Data for locating visible targets:
--*--
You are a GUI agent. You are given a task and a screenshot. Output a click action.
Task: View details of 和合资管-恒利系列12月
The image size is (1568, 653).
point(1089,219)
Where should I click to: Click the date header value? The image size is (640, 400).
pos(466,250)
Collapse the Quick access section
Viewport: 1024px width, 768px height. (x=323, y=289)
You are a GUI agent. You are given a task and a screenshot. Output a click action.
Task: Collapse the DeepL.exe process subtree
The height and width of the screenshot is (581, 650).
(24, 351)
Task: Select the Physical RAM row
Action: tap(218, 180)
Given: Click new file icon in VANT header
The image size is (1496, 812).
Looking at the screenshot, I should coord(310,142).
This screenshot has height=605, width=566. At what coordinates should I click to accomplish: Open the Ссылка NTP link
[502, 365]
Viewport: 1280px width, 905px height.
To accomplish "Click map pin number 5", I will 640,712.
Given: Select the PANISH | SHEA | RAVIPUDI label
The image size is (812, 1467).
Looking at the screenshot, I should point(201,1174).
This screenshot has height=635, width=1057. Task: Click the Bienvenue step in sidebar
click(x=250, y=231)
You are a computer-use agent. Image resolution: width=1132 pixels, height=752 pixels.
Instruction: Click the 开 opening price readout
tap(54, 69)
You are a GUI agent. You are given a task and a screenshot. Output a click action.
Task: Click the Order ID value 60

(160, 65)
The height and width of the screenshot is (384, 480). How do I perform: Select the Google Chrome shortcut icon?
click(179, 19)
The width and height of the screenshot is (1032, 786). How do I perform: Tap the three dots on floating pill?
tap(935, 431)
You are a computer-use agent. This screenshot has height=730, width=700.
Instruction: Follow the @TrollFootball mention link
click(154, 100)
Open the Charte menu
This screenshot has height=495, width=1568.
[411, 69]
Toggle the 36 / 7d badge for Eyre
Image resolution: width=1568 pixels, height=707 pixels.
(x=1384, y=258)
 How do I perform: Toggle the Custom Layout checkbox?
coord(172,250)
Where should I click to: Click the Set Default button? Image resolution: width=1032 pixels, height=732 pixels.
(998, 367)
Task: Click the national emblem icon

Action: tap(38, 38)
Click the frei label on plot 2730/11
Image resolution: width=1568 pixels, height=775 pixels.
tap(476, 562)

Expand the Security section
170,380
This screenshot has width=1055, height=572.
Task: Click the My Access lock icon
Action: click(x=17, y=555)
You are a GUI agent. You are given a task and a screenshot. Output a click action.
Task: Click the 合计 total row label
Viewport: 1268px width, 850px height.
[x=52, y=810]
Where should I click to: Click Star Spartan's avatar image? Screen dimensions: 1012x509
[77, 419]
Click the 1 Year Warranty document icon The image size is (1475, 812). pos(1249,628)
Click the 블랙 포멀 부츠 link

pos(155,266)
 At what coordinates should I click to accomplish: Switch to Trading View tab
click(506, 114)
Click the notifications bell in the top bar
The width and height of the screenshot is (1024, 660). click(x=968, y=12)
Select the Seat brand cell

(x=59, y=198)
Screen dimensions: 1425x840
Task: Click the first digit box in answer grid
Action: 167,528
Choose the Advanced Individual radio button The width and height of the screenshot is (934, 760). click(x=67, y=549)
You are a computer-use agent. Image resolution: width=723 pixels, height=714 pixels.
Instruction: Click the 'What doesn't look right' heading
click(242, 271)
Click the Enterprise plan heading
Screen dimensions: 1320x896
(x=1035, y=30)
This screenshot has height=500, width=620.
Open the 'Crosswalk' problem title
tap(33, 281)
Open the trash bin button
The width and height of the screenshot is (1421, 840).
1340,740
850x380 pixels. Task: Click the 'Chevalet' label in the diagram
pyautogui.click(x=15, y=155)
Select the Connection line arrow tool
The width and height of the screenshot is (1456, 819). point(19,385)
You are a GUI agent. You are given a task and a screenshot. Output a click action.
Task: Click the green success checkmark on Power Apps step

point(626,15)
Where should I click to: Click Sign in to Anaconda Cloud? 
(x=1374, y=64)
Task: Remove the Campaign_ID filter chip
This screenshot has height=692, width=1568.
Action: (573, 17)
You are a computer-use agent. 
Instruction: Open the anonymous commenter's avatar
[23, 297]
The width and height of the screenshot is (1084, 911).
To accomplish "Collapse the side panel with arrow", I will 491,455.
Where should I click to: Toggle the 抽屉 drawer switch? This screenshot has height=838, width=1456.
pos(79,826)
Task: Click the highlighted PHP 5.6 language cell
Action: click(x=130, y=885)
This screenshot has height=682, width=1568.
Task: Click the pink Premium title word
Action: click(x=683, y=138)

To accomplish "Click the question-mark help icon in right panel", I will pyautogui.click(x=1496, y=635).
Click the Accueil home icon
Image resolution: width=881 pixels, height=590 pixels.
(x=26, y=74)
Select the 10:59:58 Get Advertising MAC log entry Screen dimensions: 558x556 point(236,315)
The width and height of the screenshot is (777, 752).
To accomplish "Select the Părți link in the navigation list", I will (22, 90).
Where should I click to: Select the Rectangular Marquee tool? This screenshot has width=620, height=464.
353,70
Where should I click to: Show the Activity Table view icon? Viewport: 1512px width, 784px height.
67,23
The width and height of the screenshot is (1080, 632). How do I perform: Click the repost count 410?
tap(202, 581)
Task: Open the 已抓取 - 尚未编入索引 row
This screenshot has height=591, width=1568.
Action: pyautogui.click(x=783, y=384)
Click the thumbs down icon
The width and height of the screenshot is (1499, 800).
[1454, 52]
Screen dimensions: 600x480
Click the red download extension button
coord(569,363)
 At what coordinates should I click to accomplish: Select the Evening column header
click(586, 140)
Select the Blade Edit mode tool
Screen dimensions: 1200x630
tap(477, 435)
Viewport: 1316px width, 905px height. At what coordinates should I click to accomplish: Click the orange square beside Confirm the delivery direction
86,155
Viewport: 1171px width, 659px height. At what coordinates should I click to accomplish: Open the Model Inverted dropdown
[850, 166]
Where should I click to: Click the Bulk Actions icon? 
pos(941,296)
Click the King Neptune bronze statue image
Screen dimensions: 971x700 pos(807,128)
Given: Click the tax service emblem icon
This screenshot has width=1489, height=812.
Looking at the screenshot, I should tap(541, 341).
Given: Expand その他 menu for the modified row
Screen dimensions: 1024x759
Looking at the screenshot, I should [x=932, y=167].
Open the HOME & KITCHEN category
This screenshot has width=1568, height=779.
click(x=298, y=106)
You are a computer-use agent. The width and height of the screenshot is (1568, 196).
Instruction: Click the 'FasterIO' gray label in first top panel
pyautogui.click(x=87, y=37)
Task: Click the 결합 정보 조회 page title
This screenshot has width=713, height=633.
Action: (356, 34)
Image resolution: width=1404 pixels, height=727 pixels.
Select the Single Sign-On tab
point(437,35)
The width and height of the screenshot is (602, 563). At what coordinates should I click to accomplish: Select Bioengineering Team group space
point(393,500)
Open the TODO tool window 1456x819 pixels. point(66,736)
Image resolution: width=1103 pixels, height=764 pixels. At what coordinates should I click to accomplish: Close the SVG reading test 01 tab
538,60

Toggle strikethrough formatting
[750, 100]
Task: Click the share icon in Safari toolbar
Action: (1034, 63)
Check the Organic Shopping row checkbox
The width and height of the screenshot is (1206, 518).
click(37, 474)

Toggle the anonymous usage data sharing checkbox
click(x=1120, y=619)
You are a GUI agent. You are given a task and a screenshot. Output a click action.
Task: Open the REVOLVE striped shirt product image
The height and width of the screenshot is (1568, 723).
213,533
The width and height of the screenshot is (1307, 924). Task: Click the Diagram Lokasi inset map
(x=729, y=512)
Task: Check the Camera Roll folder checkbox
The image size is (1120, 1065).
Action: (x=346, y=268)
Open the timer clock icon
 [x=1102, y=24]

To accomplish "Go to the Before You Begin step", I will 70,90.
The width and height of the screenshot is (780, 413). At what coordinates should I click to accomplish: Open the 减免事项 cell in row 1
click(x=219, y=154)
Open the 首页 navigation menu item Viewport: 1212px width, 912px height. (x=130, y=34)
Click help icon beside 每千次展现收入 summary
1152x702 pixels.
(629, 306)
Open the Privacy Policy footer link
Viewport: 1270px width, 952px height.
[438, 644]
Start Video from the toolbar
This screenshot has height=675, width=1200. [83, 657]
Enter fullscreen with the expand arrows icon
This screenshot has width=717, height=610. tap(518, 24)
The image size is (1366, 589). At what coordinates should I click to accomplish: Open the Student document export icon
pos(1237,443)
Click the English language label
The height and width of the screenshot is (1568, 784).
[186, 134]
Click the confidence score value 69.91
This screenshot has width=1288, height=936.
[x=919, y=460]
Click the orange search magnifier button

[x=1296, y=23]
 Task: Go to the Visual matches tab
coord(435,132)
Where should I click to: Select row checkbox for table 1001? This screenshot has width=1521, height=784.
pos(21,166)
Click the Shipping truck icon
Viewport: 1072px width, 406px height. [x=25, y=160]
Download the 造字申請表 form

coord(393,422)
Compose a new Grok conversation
--*--
Render the data above, from the line containing "Open the Privacy Policy footer link" through the end of the data, as a Markdown table with the columns No. and Line, skipping blank lines.

Solution below.
| No. | Line |
|---|---|
| 1 | Open the Privacy Policy footer link |
| 2 | Viewport: 1270px width, 952px height. |
| 3 | [438, 644] |
| 4 | Start Video from the toolbar |
| 5 | This screenshot has height=675, width=1200. [83, 657] |
| 6 | Enter fullscreen with the expand arrows icon |
| 7 | This screenshot has width=717, height=610. tap(518, 24) |
| 8 | The image size is (1366, 589). At what coordinates should I click to accomplish: Open the Student document export icon |
| 9 | pos(1237,443) |
| 10 | Click the English language label |
| 11 | The height and width of the screenshot is (1568, 784). |
| 12 | [186, 134] |
| 13 | Click the confidence score value 69.91 |
| 14 | This screenshot has width=1288, height=936. |
| 15 | [x=919, y=460] |
| 16 | Click the orange search magnifier button |
| 17 | [x=1296, y=23] |
| 18 |  Task: Go to the Visual matches tab |
| 19 | coord(435,132) |
| 20 | Where should I click to: Select row checkbox for table 1001? This screenshot has width=1521, height=784. |
| 21 | pos(21,166) |
| 22 | Click the Shipping truck icon |
| 23 | Viewport: 1072px width, 406px height. [x=25, y=160] |
| 24 | Download the 造字申請表 form |
| 25 | coord(393,422) |
| 26 | Compose a new Grok conversation |